Multimode solid-state drive with adaptive address mapping table compaction
Abstract
A method for optimizing sub-table usage in a multimode solid-state drive having a plurality of flash memory chips addressable via PBAs and a controller chip that utilizes a set of mapping tables to map LBAs to PBAs and wherein each mapping table is partitioned into a set of sub-tables. In one approach, sub-tables are optimized during a garbage collection (GC) that includes: selecting a group of memory blocks and identifying valid LBAs of still-valid data in the memory blocks; sorting the valid LBAs to identify groups of consecutive LBAs; storing data associated with each group of consecutive LBAs to an associated group of consecutive PBAs during a GC copy operation; updating associated sub-tables, wherein only a first PBA of each group of consecutive PBAs is stored in the associated sub-table; and updating a metadata block for each associated sub-table to identify un-stored PBAs in the associated sub-table.
Claims
exact text as granted — not AI-modifiedWhat is claimed is:
1 . A multimode solid-state drive (SSD), comprising:
a plurality of flash memory chips addressable via physical block addresses (PBAs); and a controller chip that utilizes a set of mapping tables to map logical block addresses (LBAs) to PBAs, wherein each mapping table is configured for a different LBA block size and each is partitioned into a set of sub-tables, and wherein sub-table sizes are optimized during a garbage collection (GC) process that includes:
selecting a group of memory blocks and identifying valid LBAs of still-valid data in the memory blocks;
sorting the valid LBAs to identify groups of consecutive LBAs;
storing data associated with each group of consecutive LBAs to an associated group of consecutive PBAs during a GC copy operation;
updating associated sub-tables, wherein only a first PBA of each group of consecutive PBAs is stored in the associated sub-table; and
updating a metadata block for each associated sub-table to identify un-stored PBAs in the associated sub-table.

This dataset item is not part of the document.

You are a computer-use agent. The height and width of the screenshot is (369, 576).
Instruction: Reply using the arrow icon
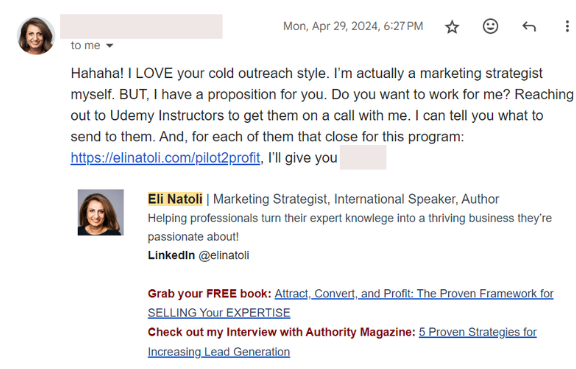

2 . The multimode SSD of claim 1 , wherein updating associated sub-tables includes:
initially storing in the associated sub-table all of the PBAs in the group of consecutive PBAs; and removing all of the PBAs in the group of consecutive PBAs from the associated sub-table, except for the first PBA.
3 . The multimode SSD of claim 1 , wherein updating the metadata block includes entering a data pair {x, y} where x refers to a first un-stored PBA and y refers to a number of un-stored PBAs.
4 . The multimode SSD of claim 1 , wherein the controller chip performs a read request from a host according to a process that includes:
for each LBA in the read request, locate the associated sub-table and analyze an associated metadata block to determine a corresponding PBA; read data from memory for each corresponding PBA; and perform error correction code (ECC) decoding and send data to the host.
5 . The multimode SSD of claim 1 , wherein the controller chip performs a write request from a host according to a process that includes:
write data to at least one set of consecutive PBAs; locate at least one sub-table corresponding to LBAs of the write request; update the at least one sub-table; and update the associated metadata blocks of the at least one sub-table if a PBA removal pattern is changed.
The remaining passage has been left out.